In 2024, significant tax modifications are planned for Germany, providing a chance for employees to earn additional funds from the government in specific situations. This small but advantageous gift from the state aims to assist in the growth of personal wealth for citizens.
The eligible individuals for these benefits have, so far, been predominantly low-income earners. However, these qualification limits will double from 2024, allowing an additional 14 million employees to apply for the benefit along with their tax declarations.
To secure these benefits, the process is straightforward. During tax declaration filing, simply check the box labeled "Determination of savings benefits for the employee" on the main form (cover sheet). Then, enter a "1" next to this box for yourself and your partner, if applicable, in line 42.
The government will contribute up to 20% of the annual amount for equity capital funds, up to 400 euros, and 9% for building savings contracts, up to 470 euros. Employees utilizing both forms of investment can receive supplements for both, with a maximum of 80 euros for equity capital funds and 43 euros for building savings contracts.

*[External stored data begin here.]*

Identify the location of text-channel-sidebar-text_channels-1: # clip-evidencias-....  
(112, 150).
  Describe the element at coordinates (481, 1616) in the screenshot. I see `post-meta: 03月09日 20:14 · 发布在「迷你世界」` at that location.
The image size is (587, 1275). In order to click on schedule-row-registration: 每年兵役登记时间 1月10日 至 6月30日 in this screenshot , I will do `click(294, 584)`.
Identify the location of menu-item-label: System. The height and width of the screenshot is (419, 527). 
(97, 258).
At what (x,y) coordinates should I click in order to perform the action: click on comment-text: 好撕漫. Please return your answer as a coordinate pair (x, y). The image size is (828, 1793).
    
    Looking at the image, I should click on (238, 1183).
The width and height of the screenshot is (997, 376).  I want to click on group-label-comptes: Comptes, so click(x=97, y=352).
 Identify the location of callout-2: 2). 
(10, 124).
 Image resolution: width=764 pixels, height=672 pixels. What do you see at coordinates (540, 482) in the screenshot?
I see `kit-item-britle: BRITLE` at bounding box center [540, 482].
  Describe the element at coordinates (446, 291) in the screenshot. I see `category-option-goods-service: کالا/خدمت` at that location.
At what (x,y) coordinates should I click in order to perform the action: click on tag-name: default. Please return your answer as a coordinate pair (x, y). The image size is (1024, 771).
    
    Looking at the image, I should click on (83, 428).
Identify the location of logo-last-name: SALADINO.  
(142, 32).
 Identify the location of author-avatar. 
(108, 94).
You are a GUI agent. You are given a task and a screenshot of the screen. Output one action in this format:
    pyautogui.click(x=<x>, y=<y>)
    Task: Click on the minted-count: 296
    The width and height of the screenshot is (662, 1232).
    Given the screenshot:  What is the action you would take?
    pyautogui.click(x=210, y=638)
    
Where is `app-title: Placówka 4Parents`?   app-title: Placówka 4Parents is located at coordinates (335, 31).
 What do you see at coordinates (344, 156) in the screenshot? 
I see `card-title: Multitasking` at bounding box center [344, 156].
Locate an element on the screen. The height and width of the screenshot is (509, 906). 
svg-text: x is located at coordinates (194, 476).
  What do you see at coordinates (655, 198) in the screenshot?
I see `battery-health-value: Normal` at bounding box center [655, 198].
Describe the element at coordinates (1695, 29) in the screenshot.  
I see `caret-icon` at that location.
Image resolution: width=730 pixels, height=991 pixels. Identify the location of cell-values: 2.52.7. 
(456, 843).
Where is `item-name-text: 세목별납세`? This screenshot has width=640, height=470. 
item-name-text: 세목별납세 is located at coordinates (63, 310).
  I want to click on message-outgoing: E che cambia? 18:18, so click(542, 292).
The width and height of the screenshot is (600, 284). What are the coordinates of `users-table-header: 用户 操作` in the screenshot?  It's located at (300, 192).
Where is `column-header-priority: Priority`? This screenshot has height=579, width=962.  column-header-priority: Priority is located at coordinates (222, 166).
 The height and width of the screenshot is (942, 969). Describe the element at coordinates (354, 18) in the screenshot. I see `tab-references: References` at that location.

Though the amount may seem modest, many individuals will appreciate the extra funds. Pensioners in Germany might also become eligible for these tax changes, according to expectations, as the eligibility criteria for these benefits are expected to expand in 2024.
Furthermore, if you're a pensioner eager to reap the benefits of these tax modifications, you should:
- Keep tabs on the proposal's progress within the Bundesrat.
- Ensure your pension income does not exceed EUR 2,000 to remain eligible for the tax exemption.
- Monitor legal developments and stay informed through government sources.
- Consider consulting financial advisors or tax experts for expert guidance.
- Stay updated on the application process once it's available.